In any EEA Member State other than Norway, this communication is only addressed to and is only directed at qualified investors in that Member State within the meaning of the EU Prospectus Regulation, i.e. only to investors who can receive the offer without an approved prospectus in such EEA Member State.

This communication is only being distributed to and is only directed at persons in the United Kingdom that are "qualified investors" within the meaning of the EU Prospectus Regulation as it forms part of English law by virtue of the European Union (Withdrawal) Act 2018 and that are (i) investment professionals falling within Article 19(5) of the Financial Services and Markets Act 2000 (Financial Promotion) Order 2005, as amended (the "Order") or (ii) high net worth entities, and other persons to whom this announcement may lawfully be communicated, falling within Article 49(2)(a) to (d) of the Order (all such persons together being referred to as "relevant persons"). This communication must not be acted on or relied on by persons who are not relevant persons. Any investment or investment activity to which this communication relates is available only to relevant persons and will be engaged in only with relevant persons. Persons distributing this communication must satisfy themselves that it is lawful to do so.

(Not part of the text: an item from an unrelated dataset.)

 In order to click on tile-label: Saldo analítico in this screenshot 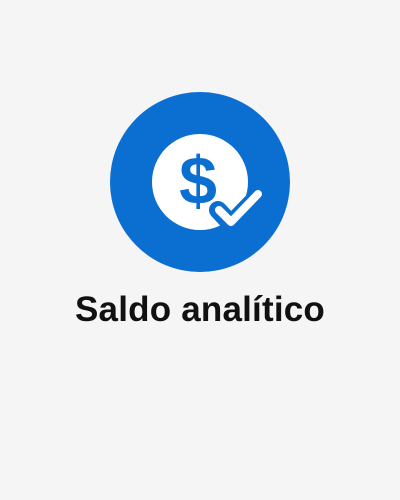, I will do `click(200, 310)`.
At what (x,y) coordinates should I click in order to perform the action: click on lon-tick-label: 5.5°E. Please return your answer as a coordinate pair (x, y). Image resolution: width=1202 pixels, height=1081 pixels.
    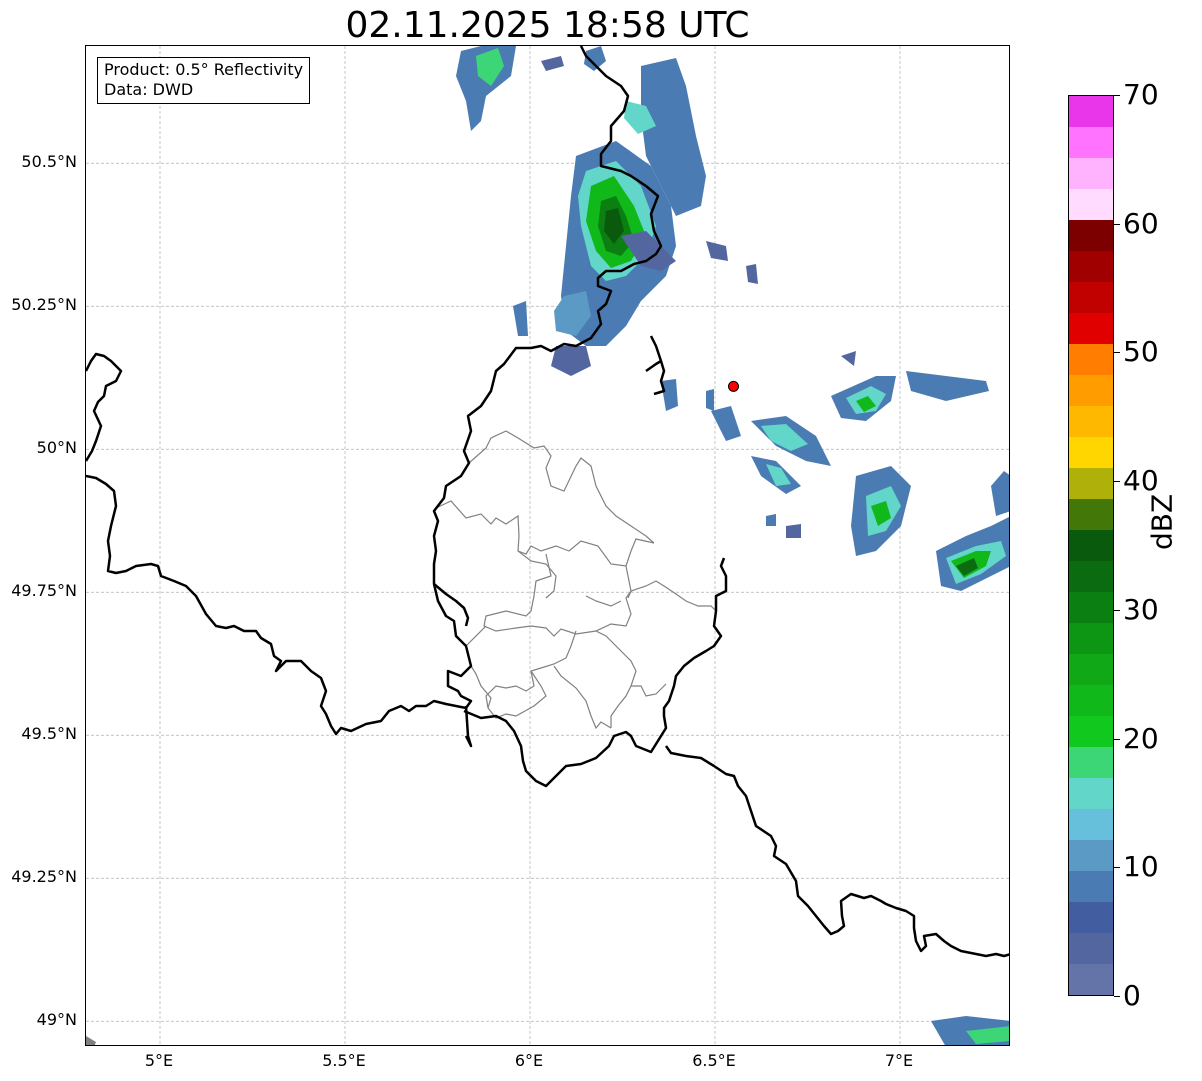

This announcement is made by, and is the responsibility of, the Company. The Manager and its affiliates are acting exclusively for the Company and no-one else in connection with the transactions described in this announcement. They will not regard any other person as their respective clients in relation to the transactions described in this announcement and will not be responsible to anyone other than the Company, for providing the protections afforded to their respective clients, nor for providing advice in relation to the transactions described in this announcement, the contents of this announcement or any transaction, arrangement or other matter referred to herein.

In connection with the transaction described in this announcement, the Manager and any of its affiliates, acting as investors for their own accounts, may subscribe for or purchase securities and in that capacity may retain, purchase, sell, offer to sell or otherwise deal for their own accounts in such securities of the Company or related investments in connection with the transactions described in this announcement or otherwise. Accordingly, references in any subscription materials to the securities being issued, offered, subscribed, acquired, placed or otherwise dealt in should be read as including any issue or offer to, or subscription, acquisition, placing or dealing by, the Manager and any of its affiliates acting as investors for their own accounts. The Manager does not intend to disclose the extent of any such investment or transactions otherwise than in accordance with any legal or regulatory obligations to do so.

Matters discussed in this announcement may constitute forward-looking statements. Forward-looking statements are statements that are not historical facts and may be identified by words such as "believe", "aim", "expect", "anticipate", "intend", "estimate", "will", "may", "continue", "should" and similar expressions. The forward-looking statements in this release are based upon various assumptions, many of which are based, in turn, upon further assumptions. Although the Company believes that these assumptions were reasonable when made, these assumptions are inherently subject to significant known and unknown risks, uncertainties, contingencies, and other important factors which are difficult or impossible to predict and are beyond its control. Such risks, uncertainties, contingencies, and other important factors could cause actual events to differ materially from the expectations expressed or implied in this release by such forward-looking statements. Forward-looking statements speak only as of the date they are made and cannot be relied upon as a guide to future performance. The Company, the Manager and their respective affiliates expressly disclaims any obligation or undertaking to update, review or revise any forward-looking statement contained in this announcement whether as a result of new information, future developments or otherwise. The information, opinions and forward-looking statements contained in this announcement speak only as at its date and are subject to change without notice.